For the reasons set forth above, this Court reverses Petitioner’s conviction for sexual assault in the second degree. As a result, we also reverse Petitioner’s recidivism conviction. Finally, we remand this case to the circuit court for a new trial consistent with this opinion.

Reversed and remanded.

*504Justice DAVIS and Justice McHUGH dissent and reserve the right to file dissenting opinions.

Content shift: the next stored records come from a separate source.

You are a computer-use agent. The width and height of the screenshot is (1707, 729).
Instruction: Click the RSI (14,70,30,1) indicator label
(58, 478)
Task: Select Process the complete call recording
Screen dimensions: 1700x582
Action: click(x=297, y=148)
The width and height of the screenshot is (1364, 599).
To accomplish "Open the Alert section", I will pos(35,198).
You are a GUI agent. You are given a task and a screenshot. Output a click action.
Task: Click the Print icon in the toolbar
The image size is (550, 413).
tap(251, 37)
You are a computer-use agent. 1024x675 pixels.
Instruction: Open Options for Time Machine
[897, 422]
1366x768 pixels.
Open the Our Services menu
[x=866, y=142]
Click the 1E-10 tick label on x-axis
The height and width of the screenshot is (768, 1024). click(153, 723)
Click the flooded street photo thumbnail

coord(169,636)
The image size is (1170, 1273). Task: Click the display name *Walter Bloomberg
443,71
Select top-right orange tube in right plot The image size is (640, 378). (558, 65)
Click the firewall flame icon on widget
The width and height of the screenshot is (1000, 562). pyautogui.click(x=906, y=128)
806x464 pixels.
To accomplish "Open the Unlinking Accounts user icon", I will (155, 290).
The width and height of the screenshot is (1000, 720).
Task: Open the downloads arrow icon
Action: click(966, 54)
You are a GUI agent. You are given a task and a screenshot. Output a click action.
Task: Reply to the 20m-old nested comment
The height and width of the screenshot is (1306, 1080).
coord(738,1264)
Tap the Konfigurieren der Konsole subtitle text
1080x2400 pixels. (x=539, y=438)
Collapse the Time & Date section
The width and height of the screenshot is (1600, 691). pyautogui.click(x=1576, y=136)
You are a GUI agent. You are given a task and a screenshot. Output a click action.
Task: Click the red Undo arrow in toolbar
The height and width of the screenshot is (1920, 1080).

. The pertinent portion of W. Va.Code § 61-11-18 (2000), provides:

(a) Except as provided by subsection (b) of this section [regarding convictions for first degree or second degree murder], when any person is convicted of an offense and is subject to confinement in the state correctional facility therefor, and it is determined, as provided in section nineteen [§ 61-11-19] of this article, that such person had been before convicted in the United States of a crime punishable by confinement in a penitentiary, the court shall, if the sentence to be imposed is for a definite term of years, add five years to the time for which the person is or would be otherwise sentenced. Whenever in such case the court imposes an indeterminate sentence, the minimum term shall be twice the term of years otherwise provided for under such sentence.

. We adhere to our long-standing practice of using initials in cases involving sensitive facts.

. Petitioner testified that he and Mrs. B. performed oral sex on each other.

. After the prosecution read the charging document, the witness who was testifying at the time, Detective Harrison who investigated Mrs. B.’s alleged sexual assault, verified the contents of the document.

. After the admission of the prior bad acts evidence during the State's case-in-chief, the circuit court read the following instruction to the jury:

Ladies and gentlemen of the jury, the evidence that has just been read to you by the Prosecuting Attorney is what is called under the law evidence of collateral acts or collateral misconduct. It is not to be considered by you as establishing guilt of the crime with which the Defendant is charged in this case. You may consider that evidence for a very limited purpose only: You may not consider it as proof of the charges contained in this indictment. You may consider it to show motive, intent, scheme, plan or design if you feel that it does indeed prove that on the part of the Defendant, but you may not consider it for any other purpose, it is limited.

However, this Court has indicated that once the prosecution identifies the specific purpose for which the Rule 404(b) evidence is being offered, the circuit court should instruct the jury to limit its consideration of the evidence to that purpose only, and we have further cautioned that “[ijt is not sufficient for ... the trial court merely to cite or mention the litany of possible uses listed in Rule 404(b).” Syl. pt. 1, in part, McGinnis, 193 W.Va. 147, 455 S.E.2d 516 (1994). Therefore, the circuit court's instruction was in error in that it did not instruct the jury to limit its consideration of the evidence to the purpose for which it was admitted. At the close of the trial, the circuit court did instruct the jury to limit its consideration of the evidence to the showing of motive and plan.

. The prosecutor also cross-examined Petitioner extensively concerning the California offenses. The purpose of the cross-examination was to impeach Petitioner’s testimony that he had been convicted of statutory rape in California.

. Petitioner raised other assignments of error in his brief, but in light of this Court’s disposition of this case we do not find it necessary to consider these assignments of error.